Content starts
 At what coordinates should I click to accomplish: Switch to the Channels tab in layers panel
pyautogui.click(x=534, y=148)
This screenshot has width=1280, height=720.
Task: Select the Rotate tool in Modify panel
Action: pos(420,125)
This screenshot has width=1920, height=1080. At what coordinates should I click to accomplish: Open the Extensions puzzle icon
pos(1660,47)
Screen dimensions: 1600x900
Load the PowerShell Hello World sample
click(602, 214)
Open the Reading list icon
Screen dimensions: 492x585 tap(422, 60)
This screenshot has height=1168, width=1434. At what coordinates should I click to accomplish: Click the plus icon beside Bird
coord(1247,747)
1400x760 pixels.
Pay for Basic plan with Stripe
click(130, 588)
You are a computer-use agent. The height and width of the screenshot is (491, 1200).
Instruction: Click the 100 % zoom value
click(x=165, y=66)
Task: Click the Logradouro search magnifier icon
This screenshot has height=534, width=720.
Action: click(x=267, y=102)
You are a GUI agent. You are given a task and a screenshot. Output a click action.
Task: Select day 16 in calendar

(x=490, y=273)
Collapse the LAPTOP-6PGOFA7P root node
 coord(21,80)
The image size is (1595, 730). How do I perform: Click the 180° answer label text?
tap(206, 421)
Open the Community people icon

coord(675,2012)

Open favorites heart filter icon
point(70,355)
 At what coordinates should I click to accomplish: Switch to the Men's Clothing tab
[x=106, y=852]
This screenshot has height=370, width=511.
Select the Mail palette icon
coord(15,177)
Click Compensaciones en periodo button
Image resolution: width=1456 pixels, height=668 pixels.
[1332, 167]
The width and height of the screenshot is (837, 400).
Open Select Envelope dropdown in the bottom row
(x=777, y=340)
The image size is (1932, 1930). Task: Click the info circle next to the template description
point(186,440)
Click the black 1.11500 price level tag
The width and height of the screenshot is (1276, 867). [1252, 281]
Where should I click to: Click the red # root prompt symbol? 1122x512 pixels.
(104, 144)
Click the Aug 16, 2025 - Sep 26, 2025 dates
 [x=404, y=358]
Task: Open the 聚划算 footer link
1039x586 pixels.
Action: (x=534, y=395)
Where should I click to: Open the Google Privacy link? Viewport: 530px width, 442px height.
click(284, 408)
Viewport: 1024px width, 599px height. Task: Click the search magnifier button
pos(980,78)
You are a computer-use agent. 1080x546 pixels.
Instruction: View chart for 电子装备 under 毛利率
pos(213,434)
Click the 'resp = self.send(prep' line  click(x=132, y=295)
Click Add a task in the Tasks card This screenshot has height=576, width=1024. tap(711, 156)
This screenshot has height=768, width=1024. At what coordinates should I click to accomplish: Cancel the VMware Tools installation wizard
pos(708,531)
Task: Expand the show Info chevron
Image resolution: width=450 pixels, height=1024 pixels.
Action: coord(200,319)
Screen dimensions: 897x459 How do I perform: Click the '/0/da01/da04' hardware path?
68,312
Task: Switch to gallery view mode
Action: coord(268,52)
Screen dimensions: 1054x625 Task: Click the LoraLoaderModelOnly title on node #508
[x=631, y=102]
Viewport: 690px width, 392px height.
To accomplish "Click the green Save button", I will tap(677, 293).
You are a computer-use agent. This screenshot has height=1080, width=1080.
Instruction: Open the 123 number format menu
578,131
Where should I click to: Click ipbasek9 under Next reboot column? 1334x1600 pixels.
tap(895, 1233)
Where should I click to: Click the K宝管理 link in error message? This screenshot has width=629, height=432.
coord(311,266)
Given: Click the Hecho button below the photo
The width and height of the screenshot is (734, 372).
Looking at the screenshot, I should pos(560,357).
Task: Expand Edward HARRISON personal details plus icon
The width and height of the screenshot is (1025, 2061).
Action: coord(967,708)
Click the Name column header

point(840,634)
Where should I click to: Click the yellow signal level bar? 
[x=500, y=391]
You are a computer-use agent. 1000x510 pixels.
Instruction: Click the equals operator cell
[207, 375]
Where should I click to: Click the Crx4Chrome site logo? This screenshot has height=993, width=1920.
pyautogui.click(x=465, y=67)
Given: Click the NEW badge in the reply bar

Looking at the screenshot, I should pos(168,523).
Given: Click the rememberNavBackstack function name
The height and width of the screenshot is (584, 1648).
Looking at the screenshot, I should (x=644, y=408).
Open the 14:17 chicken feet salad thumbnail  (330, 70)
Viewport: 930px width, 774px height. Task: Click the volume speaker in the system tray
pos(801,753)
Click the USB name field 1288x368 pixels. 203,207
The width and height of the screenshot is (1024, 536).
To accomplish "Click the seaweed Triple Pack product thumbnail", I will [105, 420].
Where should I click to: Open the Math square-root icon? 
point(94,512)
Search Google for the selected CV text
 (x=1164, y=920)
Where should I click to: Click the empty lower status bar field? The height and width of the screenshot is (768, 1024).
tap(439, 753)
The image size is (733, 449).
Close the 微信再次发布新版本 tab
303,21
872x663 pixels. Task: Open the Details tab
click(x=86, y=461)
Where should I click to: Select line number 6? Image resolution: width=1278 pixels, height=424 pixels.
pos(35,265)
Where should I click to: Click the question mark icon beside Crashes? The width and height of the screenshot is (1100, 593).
Content ends
• _Required action_: List the lines of the entries that include "computer".

• _Answer area_:
You are a computer-use agent. The height and width of the screenshot is (491, 1200).
You are a computer-use agent. 1080x546 pixels.
You are a computer-use agent. This screenshot has height=1080, width=1080.
You are a computer-use agent. 1000x510 pixels.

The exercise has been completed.